Che bell'argomento che ci hai tirato fuori!!
Ma soprattutto che bel gioco il Seven Card Stud: ho ancora in mente la scena finale di "The Cincinnati Kid" dove il povero Steve McQueen assaggia l'amaro sapore di quella che nel poker viene definita "una decisione sbagliata al momento giusto".

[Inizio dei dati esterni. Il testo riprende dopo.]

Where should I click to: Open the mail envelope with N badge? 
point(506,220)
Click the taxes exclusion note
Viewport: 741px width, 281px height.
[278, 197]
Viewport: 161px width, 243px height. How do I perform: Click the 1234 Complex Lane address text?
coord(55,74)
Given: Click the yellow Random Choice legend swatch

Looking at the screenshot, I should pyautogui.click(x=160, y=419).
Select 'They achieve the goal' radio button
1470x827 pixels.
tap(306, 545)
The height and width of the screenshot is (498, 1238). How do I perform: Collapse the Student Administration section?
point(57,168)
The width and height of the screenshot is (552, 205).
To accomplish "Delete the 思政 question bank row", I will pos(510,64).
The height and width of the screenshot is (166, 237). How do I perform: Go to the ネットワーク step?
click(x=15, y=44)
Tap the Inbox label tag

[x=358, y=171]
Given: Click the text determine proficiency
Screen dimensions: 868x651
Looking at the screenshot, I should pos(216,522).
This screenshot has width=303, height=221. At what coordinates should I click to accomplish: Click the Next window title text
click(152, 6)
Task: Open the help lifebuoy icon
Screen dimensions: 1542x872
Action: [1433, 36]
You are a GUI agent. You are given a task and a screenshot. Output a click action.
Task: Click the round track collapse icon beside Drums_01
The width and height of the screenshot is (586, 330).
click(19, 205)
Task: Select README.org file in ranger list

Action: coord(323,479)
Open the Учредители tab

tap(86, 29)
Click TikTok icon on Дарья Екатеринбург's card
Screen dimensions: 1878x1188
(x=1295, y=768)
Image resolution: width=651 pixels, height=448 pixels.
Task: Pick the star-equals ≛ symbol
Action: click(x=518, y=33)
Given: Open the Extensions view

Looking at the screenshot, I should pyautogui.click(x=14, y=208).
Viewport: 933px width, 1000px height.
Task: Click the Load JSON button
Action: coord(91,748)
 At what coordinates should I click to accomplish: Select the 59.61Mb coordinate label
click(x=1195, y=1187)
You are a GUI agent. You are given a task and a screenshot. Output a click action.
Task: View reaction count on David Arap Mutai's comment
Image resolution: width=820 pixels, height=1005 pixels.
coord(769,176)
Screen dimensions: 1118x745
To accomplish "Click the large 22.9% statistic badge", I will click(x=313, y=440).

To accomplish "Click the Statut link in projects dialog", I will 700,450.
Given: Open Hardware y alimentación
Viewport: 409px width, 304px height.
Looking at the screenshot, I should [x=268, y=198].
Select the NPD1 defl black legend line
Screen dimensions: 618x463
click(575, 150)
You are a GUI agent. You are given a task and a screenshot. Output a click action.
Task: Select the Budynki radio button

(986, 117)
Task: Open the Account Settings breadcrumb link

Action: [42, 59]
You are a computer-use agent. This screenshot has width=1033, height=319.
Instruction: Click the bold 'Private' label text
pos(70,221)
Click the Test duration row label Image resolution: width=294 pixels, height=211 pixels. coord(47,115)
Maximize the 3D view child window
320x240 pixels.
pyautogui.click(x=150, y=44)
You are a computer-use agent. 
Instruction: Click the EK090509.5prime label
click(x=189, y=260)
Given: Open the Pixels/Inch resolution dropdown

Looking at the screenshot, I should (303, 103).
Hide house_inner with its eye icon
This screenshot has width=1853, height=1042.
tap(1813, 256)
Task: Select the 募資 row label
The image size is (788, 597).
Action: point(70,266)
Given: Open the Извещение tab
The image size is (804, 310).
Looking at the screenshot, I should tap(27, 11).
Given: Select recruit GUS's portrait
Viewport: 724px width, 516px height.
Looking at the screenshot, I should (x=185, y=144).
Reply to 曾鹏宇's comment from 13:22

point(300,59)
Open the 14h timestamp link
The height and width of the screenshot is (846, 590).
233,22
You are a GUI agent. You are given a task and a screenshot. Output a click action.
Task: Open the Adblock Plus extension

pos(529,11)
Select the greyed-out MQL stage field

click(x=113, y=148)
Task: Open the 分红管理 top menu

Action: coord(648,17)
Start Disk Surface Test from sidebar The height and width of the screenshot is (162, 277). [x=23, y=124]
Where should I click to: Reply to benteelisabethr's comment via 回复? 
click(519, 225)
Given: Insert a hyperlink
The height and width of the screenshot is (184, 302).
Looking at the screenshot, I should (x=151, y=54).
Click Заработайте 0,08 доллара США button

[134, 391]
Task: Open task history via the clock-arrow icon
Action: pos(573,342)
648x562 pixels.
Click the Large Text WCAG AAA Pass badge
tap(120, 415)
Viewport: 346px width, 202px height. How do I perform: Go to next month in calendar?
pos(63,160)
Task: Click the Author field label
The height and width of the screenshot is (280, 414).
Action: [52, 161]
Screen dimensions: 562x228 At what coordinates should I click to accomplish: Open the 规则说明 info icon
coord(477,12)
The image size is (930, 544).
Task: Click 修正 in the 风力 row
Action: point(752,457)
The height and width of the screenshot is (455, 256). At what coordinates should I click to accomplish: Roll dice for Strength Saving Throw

Per chi non lo sapesse il seven Card Stud contempla che ogni giocatore riceva 7 carte, non ci sono carte comuni, delle quali le prime 2 e l'ultima coperte. La maggiore complessita' del gioco dipende sia dal numero di puntate possibili, 5 rispetto alel tre del Texas Hold'em, sia dalla mancanza di carte comuni e sia dal fatto che le puntate sono limitate e dunque non e' semplice chiudere una mano quando si ha un punto molto forte, andando all in come si fa nel Texas Hold'em. La maggiore complessita' del gioco e la sua struttura di regole lasciano maggiore spazio alla sorte rispetto al Texas Hold'em nel senso che il punto dell'avversario e' meno prevedibile, essendoci 3 carte coperte rispetto alle 2 del nostro amato gioco. Ma attenzione perche' in un gioco a puntate limitate l'entita' di un singolo piatto, soggetto a "sbalzi" di fortuna, ha minore impatto sul nostro risultato rispetto ad un piatto giocato a No Limit Texas Hold'em: in conclusione possiamo dire che la fortuna nello stud puo' influire su un numero di paitti maggiore ma se "pesiamo" i piatti con quelli del No Limit Hold'em possiamo affermare che la componente fortuna ha all'incirca lo stesso impatto in entrambe le discipline di Poker. Discorso divero invece per l'Hold'em Limit.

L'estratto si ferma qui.